The best Therapy,,,,,,


As I settle into my new interim life, I have found myself fighting depression and boredom. The problem is, I do not have many friends here. The ones I do have are all working during the day. The highlight of my day is when Richard comes home, which is not a bad thing, but puts a big burden on him.

I have found my days sucked into the television, which is not the healthiest of habits. My last post I discussed starting a yoga class and taking charge of my life, today I want to expand on that. On Friday I met a nice man to “play” tennis. I am not ver good, but he seemed ok with just getting some exercise. I have to say, I hurt so bad after an hour of volleying the ball and chasing it. I hope to catch up with him a few more times. Next month I will be taking actual lessons, which is a bit exciting for me. Maybe I will be better after a couple of lessons, and will be able to actually play a game. On Sunday I met a nice man to ride my bike with. We were both looking for a casual pace with more distance than speed. I enjoyed biking with him and hope he had fun as well.

I had lunch in Fair Oaks on my way home Sunday. I got home and Richard was still in bed. I was happy to have spent my morning out and about, it is always better to spend it with someone who has a similar goal. This Wednesday I am planning on meeting a guy to ride with during the week. Hopefully he is a good match as well. It takes stepping out of your comfort zone to make life a bit more bearable.
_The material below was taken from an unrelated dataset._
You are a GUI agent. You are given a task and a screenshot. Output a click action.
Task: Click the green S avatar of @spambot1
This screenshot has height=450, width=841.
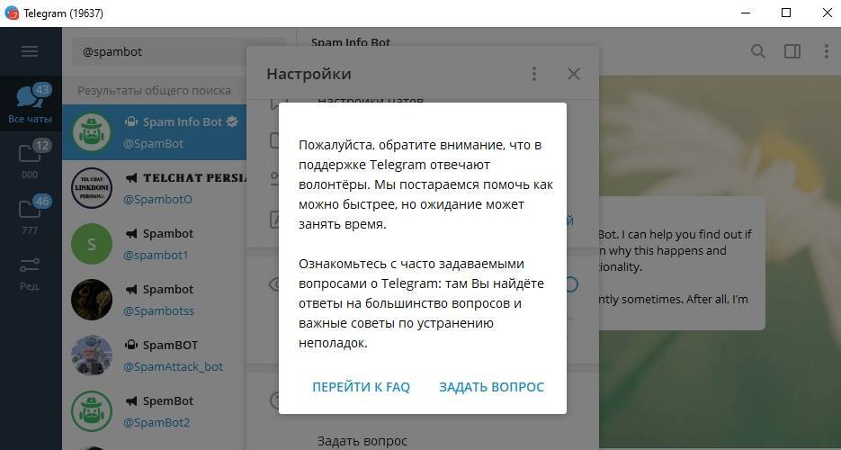pos(92,244)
Later Sunday night I found I had a flat. Thankfully I made it home, but I had to wait until Monday night to put the bike on the car and take it to the bike shop. My wrench was stolen and I have no idea what sizes I need so I had to take it in to figure that out. Sadly I am certain the mechanic had no clue how to work on my bike, he actually said so. I fear I have to take it back into a certified Electra shop.

I put in an application for a few part-time jobs. One was for a bike shop that flatly stated you must bike to work. They decided that I lived too far away to bike to work. I found that strange, because as an advocate no distance is too far. This mental model just pushes the anti-bike agenda. I do have an interview on Friday with a tutoring organization. I barely put the application in and they contacted me, so either they are desperate or my resume was that good. I am hoping it is my resume.

It will feel good to have a reason to get out of bed every day. I have always hated not working, it makes my life feel empty. Just having a reason to get up and get out of the house daily is a great change.